On paper, Kin: Songs By Mary Karr & Rodney Crowell has the makings of a classic. Karr is an acclaimed poet and a bestselling memoirist, known in both genres for an earthy, plainspoken lyricism. Her book The Liar’s Club, about her emotionally desolate childhood in east Texas, is a classic of the genre. Crowell is a Grammy-winning singer, songwriter, and producer whose work straddles the fence between traditional country and Americana and he published his own memoir about his own hardscrabble east Texas childhood, Chinaberry Sidewalks, last year. Add in the talents of producer Joe Henry and vocalists Norah Jones, Emmylou Harris, Lucinda Williams, Vince Gill, Leanne Womack, Kris Kristofferson, and Crowell’s ex-wife Rosanne Cash, and you’ve got a cross between a Grand Ole Opry superjam and a meeting of the Nashville equivalent of the Algonquin Round Table.

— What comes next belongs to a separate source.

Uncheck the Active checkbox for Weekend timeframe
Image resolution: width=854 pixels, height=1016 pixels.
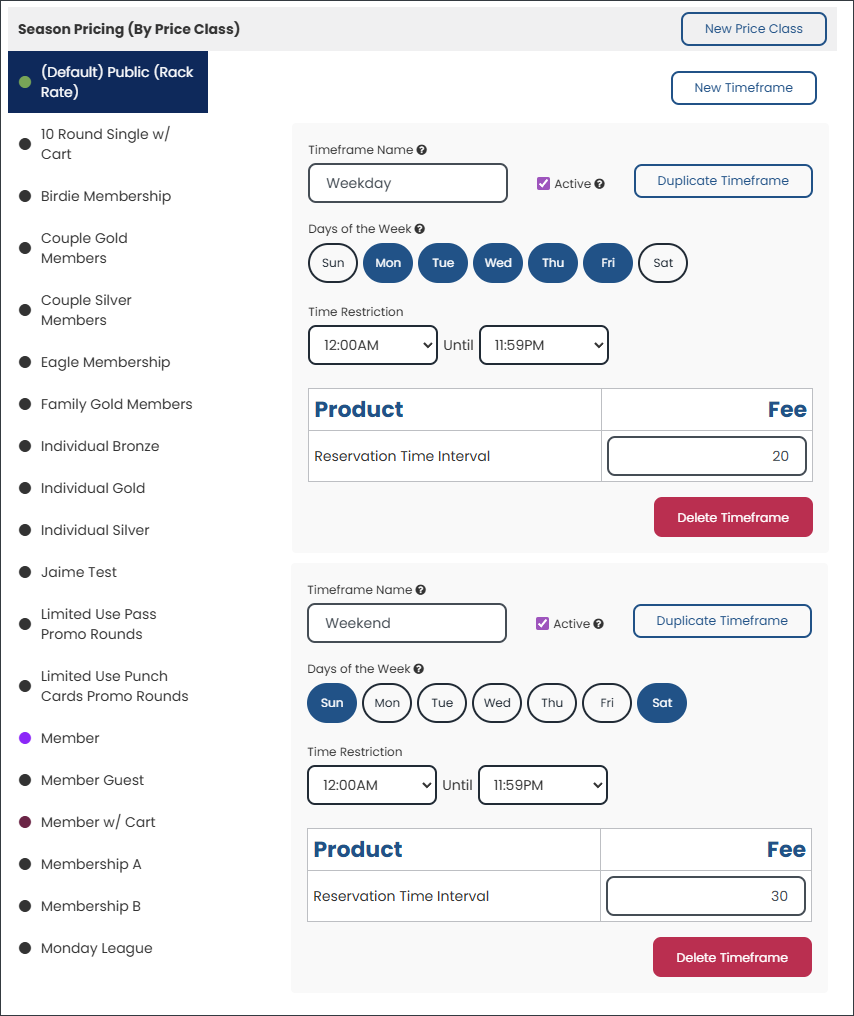(x=542, y=624)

So the first question one has to ask is, does Kin live up to its potential? More particularly, do Karr’s literary chops translate into artful songwriting? Does the all-star cast add to the overall effect or distract from the idea of a coherent concept album about family relationships? The answer to the first two questions is yes. The third one is more complicated. To start with, Crowell has a serviceable country-rock voice, but he’s not the world’s most expressive singer. He writes a mean song, but his vocals are low key and tend to skim along the surface rather than dig into the emotional depths of his lyrics. That’s fine when the songs call for deadpan understatement or tough guy machismo, but too many of these songs cut too deep for his vocal talents, and of course many of them are told from a female point of view. But, as with any album filled with superstar cameos, the ever changing cast of vocalists sometimes draws attention away from the songs. By the time we’re accustomed to the latest singer, the song is over.

Still, that’s a small complaint when measured against the bounty Kin offers, particularly on repeated listens. The opening track, “Anything But Tame”, is classic Crowell, a nostalgic but measured reminiscence of young love set to a solid country-rock backbeat. The second track, “If the Law Don’t Want You”, might be about the same girl, a few years older and told from her own point of view, as she rattles off the bad boy prerequisites she’s looking for in a man: “If you ain’t running from the past / You ain’t making my heart beat fast / You ain’t chugging your paycheck / You ain’t hugging on my neck”, before concluding, “If the law don’t want you, neither do I.” Norah Jones’s vocal is heartstopping, and Emmylou Harris’s harmonies are as heartfelt as we’ve come to expect from her.

Even better is “God I’m Missing You”. Once again, it could be the same woman, older now and played by Lucinda Williams, this time looking back on the damage one of her bad boys has done: “I heard a siren and you came to mind / You were the pretty part of us / I’m what’s left behind.” Williams’ performance is as heartbreaking as anything on her own albums, but this is where I started to wonder why Crowell and Karr chose to have different women sing each of the album’s female songs. Does it serve an aesthetic end, a commercial one, or was it just impractical to find one female vocalist who would commit to the whole album? In the end it doesn’t really matter: only fools and critics worry about the records the artists didn’t make.

The songs more or less bounce back and forth between the men and women, and as the album moves on a pattern becomes clear: the fathers, brothers, and husbands are all failures of one sort or another (summed up nicely by Crowell in “I’m a Mess”), while the women are the victims left in their wake. The credits don’t specify who wrote what, but it seems safe to guess that the former were mostly written by Crowell and the latter by Karr. At any rate, the him-songs fit neatly alongside the autobiographical gems on his best albums like The Houston Kid and The Outsider. But the her-songs are the ones that really resonate. Karr implies in her liner notes that she’s not much of a singer, but she has the songwriter part of the equation down pat.